Time county got serious with dog control function

Dog control has remained an orphan function of Yamhill County government for decades, starved for even a welcoming embrace from the powers that be, let alone extension of meaningful financial support. And the all-talk, no-action repercussions have been growing exponentially along the way.
Yamhill County’s longest serving commissioner, Mary Starrett, expressed her frustration at a recent budget session.
When you’ve got a “donkey’s in the ditch” problem, she advised her colleagues, your focus should be on how to get it out, now how it managed to fall in. Unfortunately, we seem to be getting a lot more of the latter than the former.
Back in the day, the county had three full-time sheriff’s office employees overseeing the licensing, impoundment and return of local dogs, with the aid of a fairgrounds boarding facility staffed in part by jail inmates. With a total budget running almost $475,000, the crew was able to mount a serious licensing effort featuring door-to-door sweeps, media campaigns and a credible enforcement threat.

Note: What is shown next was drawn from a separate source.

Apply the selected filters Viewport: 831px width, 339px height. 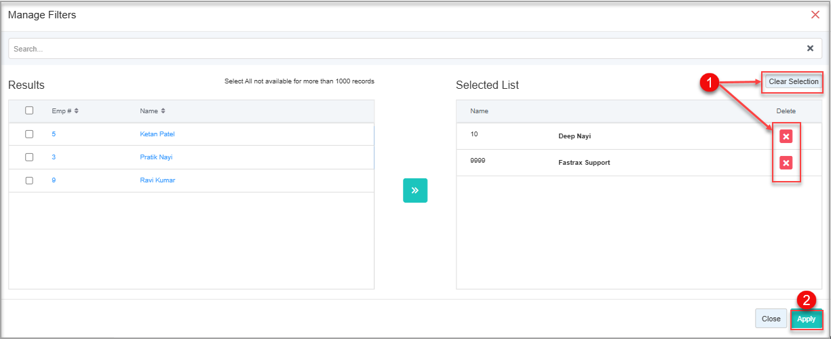(806, 319)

But the kennel fell into such disrepair it had to be shut down in 2015, and the county disbanded its dedicated dog control team two years later. At the time, then-sheriff Tim Svenson said Yamhill was the only county in the state still trying to get by without general fund support.

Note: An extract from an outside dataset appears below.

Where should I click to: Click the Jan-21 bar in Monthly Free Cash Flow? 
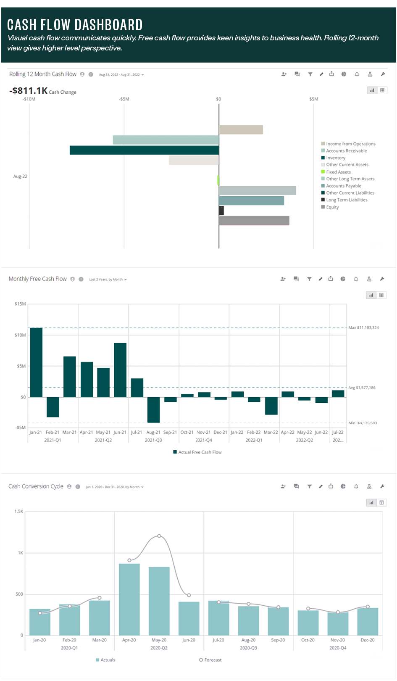coord(36,362)
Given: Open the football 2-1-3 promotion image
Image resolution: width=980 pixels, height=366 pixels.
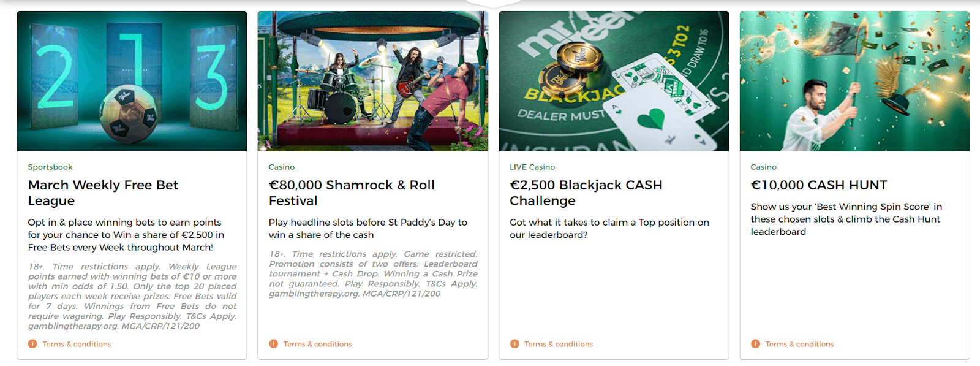Looking at the screenshot, I should (x=132, y=81).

By enlisting the support of city police departments, contracting with private kennels and falling back on a private endowment fund, the county has managed to stagger on with the vestiges of a program.
But the endowment has run out, private kenneling expenses have risen and lack of oversight has allowed an already anemic flow of licensing revenue to slow to a trickle. As a result, the coffers stand $107,000 short even for the current bare-bones semblance of an effort.

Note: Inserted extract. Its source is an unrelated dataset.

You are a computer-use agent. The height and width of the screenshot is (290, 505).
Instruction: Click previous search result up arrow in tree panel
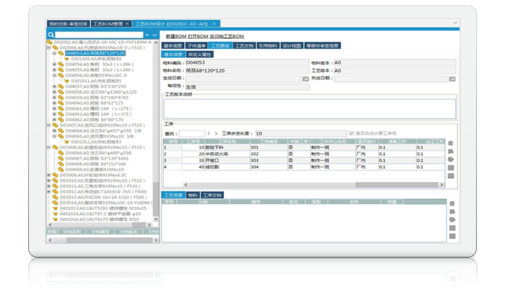coord(147,35)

The county covers the cost of myriad other functions out of an annual budget now topping $200 million, making dog control needs seem miniscule in comparison. But for reasons that defy logic, it has decreed the function must pay its own way via licensing revenue, then choked off meaningful collection of even that.
If we’re going to drag the donkey out of the ditch, not just compile a new chapter each year on how it came to fall in, the starting point should be joining other Oregon counties in putting dog control on the same general fund footing as other vital public needs. We could build on that by working to improve today’s woefully low compliance with Oregon’s dog-licensing mandate.
Perhaps we could enlist the aid of veterinarians, commercial boarding kennels, nonprofit animal shelters, marketing campaigns, phone and internet options, enhanced enforcement and city partners — even commercial pet licensing operations like DocuPet, BarkPass and PetData. If we can enlist the DMV in the registration of voters, none of that seems outside the realm of consideration.
We’ve let revenue dwindle from $180,000 to $60,000 over the last 15 years. At the program’s current minimalist level, that difference alone would enable us to continue muddling through, were it to be fully realized.
We might also try indexing fees to keep them abreast of inflation. Studies show lack of public attention and meaningful enforcement deter licensing, but higher fees typically do not.
Nationally, dog licensing compliance only runs about 23%, but jurisdictions making a serious effort have been able to double or triple that. That would enable us to ease the general fund bite and still begin mounting a credible program again, going forward.
Let’s get this donkey out of the ditch so we can move on.